On Sat, Nov 2, 2019 at 7:47 PM Lassi Kortela <xxxxxx@lassi.io> wrote:
 
In those Schemes it relies completely on colons in the symbol names. I
don't think that's a big problem, as colons in names are almost never
used except for keyword arguments, having `call/kw` as the head of the
list clearly shows that some magic is going on, and (values) can be used
for any workarounds. It's also not safe to use symbols with colons in
portable Scheme code, since many Schemes interpret them as keywords.
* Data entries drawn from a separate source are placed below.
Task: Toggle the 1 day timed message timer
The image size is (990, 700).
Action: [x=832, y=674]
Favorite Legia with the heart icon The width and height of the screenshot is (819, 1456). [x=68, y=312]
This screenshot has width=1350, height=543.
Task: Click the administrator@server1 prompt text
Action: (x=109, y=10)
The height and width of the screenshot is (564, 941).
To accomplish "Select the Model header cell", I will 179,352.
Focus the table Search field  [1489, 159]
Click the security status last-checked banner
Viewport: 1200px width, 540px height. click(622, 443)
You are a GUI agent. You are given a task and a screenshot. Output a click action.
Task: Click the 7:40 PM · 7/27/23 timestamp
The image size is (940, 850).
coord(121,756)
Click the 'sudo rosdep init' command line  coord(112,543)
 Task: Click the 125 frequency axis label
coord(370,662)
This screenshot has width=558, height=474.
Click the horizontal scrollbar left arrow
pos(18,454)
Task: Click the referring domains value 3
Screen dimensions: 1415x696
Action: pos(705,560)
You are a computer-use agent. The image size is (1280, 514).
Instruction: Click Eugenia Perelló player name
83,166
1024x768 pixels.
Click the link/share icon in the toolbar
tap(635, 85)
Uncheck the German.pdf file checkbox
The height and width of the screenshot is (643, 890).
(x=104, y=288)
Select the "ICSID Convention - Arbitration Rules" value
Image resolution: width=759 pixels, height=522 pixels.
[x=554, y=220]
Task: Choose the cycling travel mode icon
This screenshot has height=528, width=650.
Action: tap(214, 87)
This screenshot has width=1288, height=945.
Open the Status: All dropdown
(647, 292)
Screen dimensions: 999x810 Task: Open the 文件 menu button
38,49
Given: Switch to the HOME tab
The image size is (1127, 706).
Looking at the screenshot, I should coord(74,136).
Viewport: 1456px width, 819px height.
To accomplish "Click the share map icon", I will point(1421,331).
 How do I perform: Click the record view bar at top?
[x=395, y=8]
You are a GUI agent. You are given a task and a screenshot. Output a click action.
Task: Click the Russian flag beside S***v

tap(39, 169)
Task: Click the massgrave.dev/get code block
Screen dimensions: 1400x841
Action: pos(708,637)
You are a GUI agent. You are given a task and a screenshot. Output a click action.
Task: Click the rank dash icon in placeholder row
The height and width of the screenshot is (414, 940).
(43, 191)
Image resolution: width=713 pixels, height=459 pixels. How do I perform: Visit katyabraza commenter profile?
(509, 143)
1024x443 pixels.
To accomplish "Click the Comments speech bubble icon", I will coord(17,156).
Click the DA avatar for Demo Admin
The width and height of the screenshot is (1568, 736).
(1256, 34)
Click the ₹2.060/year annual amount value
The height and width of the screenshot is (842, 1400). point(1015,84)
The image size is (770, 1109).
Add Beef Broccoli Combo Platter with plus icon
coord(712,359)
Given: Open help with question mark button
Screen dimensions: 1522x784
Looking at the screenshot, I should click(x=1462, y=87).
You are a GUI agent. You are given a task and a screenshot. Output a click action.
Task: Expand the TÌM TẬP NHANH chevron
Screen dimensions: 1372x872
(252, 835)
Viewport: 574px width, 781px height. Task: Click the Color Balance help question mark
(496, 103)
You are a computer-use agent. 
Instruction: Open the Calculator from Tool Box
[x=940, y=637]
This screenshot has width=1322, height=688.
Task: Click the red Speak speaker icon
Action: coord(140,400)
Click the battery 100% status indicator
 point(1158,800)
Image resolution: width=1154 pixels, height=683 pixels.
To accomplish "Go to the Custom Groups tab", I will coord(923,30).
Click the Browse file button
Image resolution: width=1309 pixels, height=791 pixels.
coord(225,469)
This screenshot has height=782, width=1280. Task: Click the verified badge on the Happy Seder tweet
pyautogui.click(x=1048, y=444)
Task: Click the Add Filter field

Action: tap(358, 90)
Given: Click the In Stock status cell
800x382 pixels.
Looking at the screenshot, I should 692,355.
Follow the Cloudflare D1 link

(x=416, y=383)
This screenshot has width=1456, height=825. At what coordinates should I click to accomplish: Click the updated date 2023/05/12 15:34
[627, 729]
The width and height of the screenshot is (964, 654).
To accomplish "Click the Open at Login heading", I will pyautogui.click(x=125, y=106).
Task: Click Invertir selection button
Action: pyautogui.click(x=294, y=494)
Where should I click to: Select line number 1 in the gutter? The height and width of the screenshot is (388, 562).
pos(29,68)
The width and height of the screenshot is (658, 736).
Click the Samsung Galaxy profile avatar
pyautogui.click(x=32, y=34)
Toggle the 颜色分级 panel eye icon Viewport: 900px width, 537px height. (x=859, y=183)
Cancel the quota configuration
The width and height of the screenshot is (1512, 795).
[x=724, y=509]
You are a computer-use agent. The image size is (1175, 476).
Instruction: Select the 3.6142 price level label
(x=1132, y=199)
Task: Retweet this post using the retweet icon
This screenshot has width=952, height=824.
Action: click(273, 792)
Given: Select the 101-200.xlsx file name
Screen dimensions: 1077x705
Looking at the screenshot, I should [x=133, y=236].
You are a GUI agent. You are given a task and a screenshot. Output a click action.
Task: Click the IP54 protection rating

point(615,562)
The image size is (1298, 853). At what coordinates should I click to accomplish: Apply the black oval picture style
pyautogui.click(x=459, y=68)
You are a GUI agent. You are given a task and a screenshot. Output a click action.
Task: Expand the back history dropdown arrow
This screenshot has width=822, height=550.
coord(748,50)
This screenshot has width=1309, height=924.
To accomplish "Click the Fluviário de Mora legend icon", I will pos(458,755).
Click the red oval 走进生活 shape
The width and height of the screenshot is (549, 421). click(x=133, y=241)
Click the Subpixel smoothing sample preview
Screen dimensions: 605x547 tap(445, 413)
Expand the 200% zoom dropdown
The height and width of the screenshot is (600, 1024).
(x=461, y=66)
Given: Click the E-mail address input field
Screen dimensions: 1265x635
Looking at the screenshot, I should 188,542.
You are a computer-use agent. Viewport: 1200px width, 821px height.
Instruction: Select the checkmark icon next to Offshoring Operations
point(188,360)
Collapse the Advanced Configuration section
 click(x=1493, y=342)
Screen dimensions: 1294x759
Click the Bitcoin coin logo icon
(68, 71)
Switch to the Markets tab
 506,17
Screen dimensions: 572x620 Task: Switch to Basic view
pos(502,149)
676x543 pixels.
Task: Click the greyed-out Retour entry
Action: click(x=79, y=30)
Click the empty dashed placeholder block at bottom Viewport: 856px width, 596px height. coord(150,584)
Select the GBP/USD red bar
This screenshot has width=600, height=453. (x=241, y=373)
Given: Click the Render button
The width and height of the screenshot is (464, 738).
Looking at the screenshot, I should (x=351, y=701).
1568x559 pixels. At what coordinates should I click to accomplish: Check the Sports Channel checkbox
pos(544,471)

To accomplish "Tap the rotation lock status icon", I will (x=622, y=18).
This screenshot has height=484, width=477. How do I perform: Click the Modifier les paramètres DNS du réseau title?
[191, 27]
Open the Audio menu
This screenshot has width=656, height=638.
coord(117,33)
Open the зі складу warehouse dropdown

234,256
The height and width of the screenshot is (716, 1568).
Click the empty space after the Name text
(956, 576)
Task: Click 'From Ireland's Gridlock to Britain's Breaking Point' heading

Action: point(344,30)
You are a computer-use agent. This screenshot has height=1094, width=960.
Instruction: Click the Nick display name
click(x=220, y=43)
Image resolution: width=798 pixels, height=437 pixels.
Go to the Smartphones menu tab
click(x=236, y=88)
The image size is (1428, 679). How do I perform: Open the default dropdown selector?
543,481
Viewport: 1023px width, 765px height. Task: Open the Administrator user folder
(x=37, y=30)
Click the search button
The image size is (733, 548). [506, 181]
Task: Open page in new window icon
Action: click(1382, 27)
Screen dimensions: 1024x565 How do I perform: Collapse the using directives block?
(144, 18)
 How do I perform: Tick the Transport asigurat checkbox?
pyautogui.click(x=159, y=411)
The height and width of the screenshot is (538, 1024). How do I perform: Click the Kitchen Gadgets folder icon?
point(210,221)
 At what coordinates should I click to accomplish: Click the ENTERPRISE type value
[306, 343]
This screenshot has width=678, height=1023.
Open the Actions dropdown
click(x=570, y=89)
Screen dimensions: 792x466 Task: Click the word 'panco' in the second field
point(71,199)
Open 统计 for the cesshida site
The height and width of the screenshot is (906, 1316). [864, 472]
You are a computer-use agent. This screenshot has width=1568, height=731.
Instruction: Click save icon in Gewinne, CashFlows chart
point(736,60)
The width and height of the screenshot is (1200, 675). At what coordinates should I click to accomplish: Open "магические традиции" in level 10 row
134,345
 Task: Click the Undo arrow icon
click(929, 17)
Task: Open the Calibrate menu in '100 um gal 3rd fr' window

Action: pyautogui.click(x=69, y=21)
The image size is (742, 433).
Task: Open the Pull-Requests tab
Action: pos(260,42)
So
I don't think programmers lose any useful symbol names that way.

Agreed.  Option 2 beats Option 1 "from every conceivable point of view", as a friend of mine often says.
 
The one case that option 2 handles very poorly, is hygienic keywords.

I don't think hygienic macros are fit for standardization e now ven if they do have uses.  No variety of any language, as far as I know, has ever had them.  We have standardized things in Scheme that aren't in use in the Scheme community sometimes, but I tended to follow Python or Haskell or some other precedent.   I don't object to a SRFI about them, but I don't want it to get mixed up with 177.
 
>> Option 3 is also implementable using syntax-rules alone.

That's very nice, but is that true? Is it able to match the ': symbol at
the start of a list?


Sure: you just declare : as a syntax-rules keyword.